Sei ore in cui 1.255 persone, ma anche veicoli, negozi, licenze commerciale sono state controllate a tappetto, portando a 21 denunce e 4 arresti.
Questo blitz dimostra quanto drammaticamente siano distorte le narrazioni attorno ai temi dell’illegalità e dell’insicurezza in città. Narrazioni, a cui corrispondono azioni di forza, spesso slegate dai fatti, che hanno come principale obiettivo quello di confermare una morale raccontata per decenni in cui le istituzioni instillano nei cittadini la paura e il panico criminalizzando la marginalità e l’immigrazione irregolari, esasperando la retorica dell’illegalità compiuta dagli stranieri e rispondendo con la forza ai problemi connessi al degrado urbano e alla microcriminalità in nome della sicurezza urbana.
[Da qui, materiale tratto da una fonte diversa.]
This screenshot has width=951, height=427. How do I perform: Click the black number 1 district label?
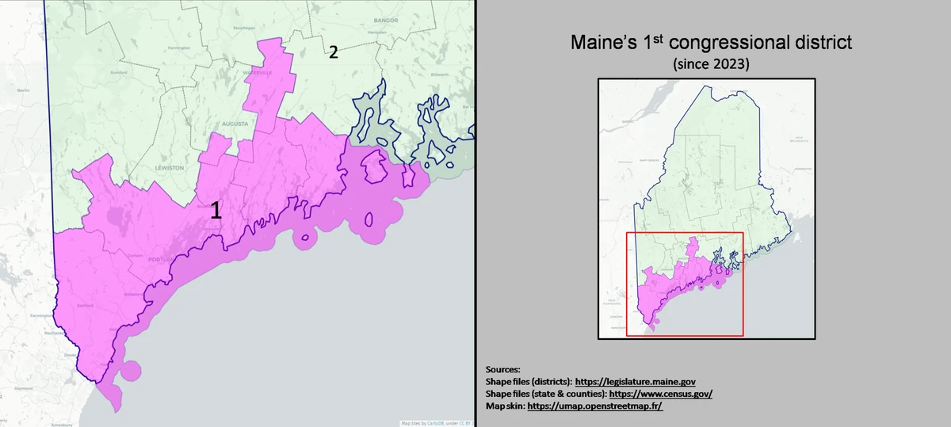point(215,212)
Il vero obiettivo di queste manifestazioni di forza è quello di usare in maniera strumentale il panico morale.
Le misure di controllo a tappeto mirano a distrarre dai veri problemi che affliggono la città di Milano ogni giorno. Questo dispiegamento massiccio di forze evidenzia come sia ormai irreversibilmente compromessa e distorta la scala dei valori di chi considera Milano come un esempio di città inclusiva e all’avanguardia.
Invece di intervenire concretamente sulla radice del problema, dunque sulle politiche di welfare e abitative, inefficaci, inique ed escludenti e sulle condizioni di povertà e vulnerabilità in cui riversano migliaia di cittadini “invisibili” nella città di Milano, il governo, con l’appoggio del comune, attribuisce alla microcriminalità e all’illegalità compiuta dai migranti la radice di tutti i mali.
I fermi e gli arresti sono strumenti retorici e simbolici della criminalizzazione dell’immigrazione e della marginalità, della limitazione dei diritti fondamentali e dimostrano il fallimento delle politiche comunali e statali in materia di ordine pubblico e di politiche sociali. Occorre dunque invertire la narrazione e le priorità della politica. È necessario guardare all’immigrazione e ai fenomeni associati ad essa come gli effetti di politiche urbane, sociali, legali ed economiche escludenti, inique e deumanizzanti, invece che la matrice di tutti i mali da debellare con la forza.